They're Miller to your Budweiser. They're Craig Kilborn to your Conan O'Brien. And more accurately, they're Ken O.Brien to your Phil Simms.

Yes, friends, we're talking about the neglected step-children of New York football, the Jets. No hoopla, no fanfare, not even a "J-E-T-S, JETS! JETS! JETS!"

Nope, they're just the Jets.

The stadium that they play in is called "Giants Stadium" when the NFC team plays. But when the Jets play? They have to settle for "The Meadowlands." Apparently "Jets Stadium" was a source of greater civic embarassment than the uber tacky magic Mets top hat and was therefore rejected as a stadium name. To further illustrate the under-appreciated squalor that the Tecmo Jets exist in, I have created these comparative slides of the Jets and their in-house partners, the Giants.









While we could go on for days illustrating more examples of the Jets subordination to the Giants, I'd rather get right to making fun of Ken O.Brien.

EXERCISE MATERIALS
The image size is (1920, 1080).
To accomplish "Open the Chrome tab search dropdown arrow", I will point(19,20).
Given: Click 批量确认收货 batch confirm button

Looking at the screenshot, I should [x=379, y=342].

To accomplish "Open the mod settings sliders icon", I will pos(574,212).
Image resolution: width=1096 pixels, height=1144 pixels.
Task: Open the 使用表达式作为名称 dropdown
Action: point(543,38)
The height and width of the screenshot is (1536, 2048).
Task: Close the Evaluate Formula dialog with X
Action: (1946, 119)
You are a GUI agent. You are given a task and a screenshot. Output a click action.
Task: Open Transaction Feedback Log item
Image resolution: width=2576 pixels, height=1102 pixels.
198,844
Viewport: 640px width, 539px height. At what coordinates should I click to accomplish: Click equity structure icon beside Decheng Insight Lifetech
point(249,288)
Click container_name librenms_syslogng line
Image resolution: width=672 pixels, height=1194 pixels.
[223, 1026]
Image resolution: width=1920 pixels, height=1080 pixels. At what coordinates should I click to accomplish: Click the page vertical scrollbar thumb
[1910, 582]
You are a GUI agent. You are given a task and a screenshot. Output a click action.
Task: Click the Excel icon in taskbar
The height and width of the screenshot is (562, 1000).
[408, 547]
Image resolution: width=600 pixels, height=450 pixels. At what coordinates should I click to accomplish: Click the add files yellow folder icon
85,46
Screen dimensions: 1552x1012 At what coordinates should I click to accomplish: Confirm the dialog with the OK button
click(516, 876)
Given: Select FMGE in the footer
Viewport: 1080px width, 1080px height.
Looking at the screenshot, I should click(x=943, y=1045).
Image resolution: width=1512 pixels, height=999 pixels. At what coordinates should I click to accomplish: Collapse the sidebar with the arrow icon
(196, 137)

CHALLENGE 1
List every person named in the passage about the Jets.
CHALLENGE 2
Rewrite the records, everything from the first line down to the line containing "Looking at the screenshot, I should click(x=943, y=1045).", with "GUI agent" replaced by "interface agent" and all else left unchanged.
The text and the records have no connection to each other.

COMPLETE RESPONSE 1
Craig Kilborn, Conan O'Brien, Ken O.Brien, Phil Simms

COMPLETE RESPONSE 2
The image size is (1920, 1080).
To accomplish "Open the Chrome tab search dropdown arrow", I will point(19,20).
Given: Click 批量确认收货 batch confirm button

Looking at the screenshot, I should [x=379, y=342].

To accomplish "Open the mod settings sliders icon", I will pos(574,212).
Image resolution: width=1096 pixels, height=1144 pixels.
Task: Open the 使用表达式作为名称 dropdown
Action: point(543,38)
The height and width of the screenshot is (1536, 2048).
Task: Close the Evaluate Formula dialog with X
Action: (1946, 119)
You are a interface agent. You are given a task and a screenshot. Output a click action.
Task: Open Transaction Feedback Log item
Image resolution: width=2576 pixels, height=1102 pixels.
198,844
Viewport: 640px width, 539px height. At what coordinates should I click to accomplish: Click equity structure icon beside Decheng Insight Lifetech
point(249,288)
Click container_name librenms_syslogng line
Image resolution: width=672 pixels, height=1194 pixels.
[223, 1026]
Image resolution: width=1920 pixels, height=1080 pixels. At what coordinates should I click to accomplish: Click the page vertical scrollbar thumb
[1910, 582]
You are a interface agent. You are given a task and a screenshot. Output a click action.
Task: Click the Excel icon in taskbar
The height and width of the screenshot is (562, 1000).
[408, 547]
Image resolution: width=600 pixels, height=450 pixels. At what coordinates should I click to accomplish: Click the add files yellow folder icon
85,46
Screen dimensions: 1552x1012 At what coordinates should I click to accomplish: Confirm the dialog with the OK button
click(516, 876)
Given: Select FMGE in the footer
Viewport: 1080px width, 1080px height.
Looking at the screenshot, I should click(x=943, y=1045).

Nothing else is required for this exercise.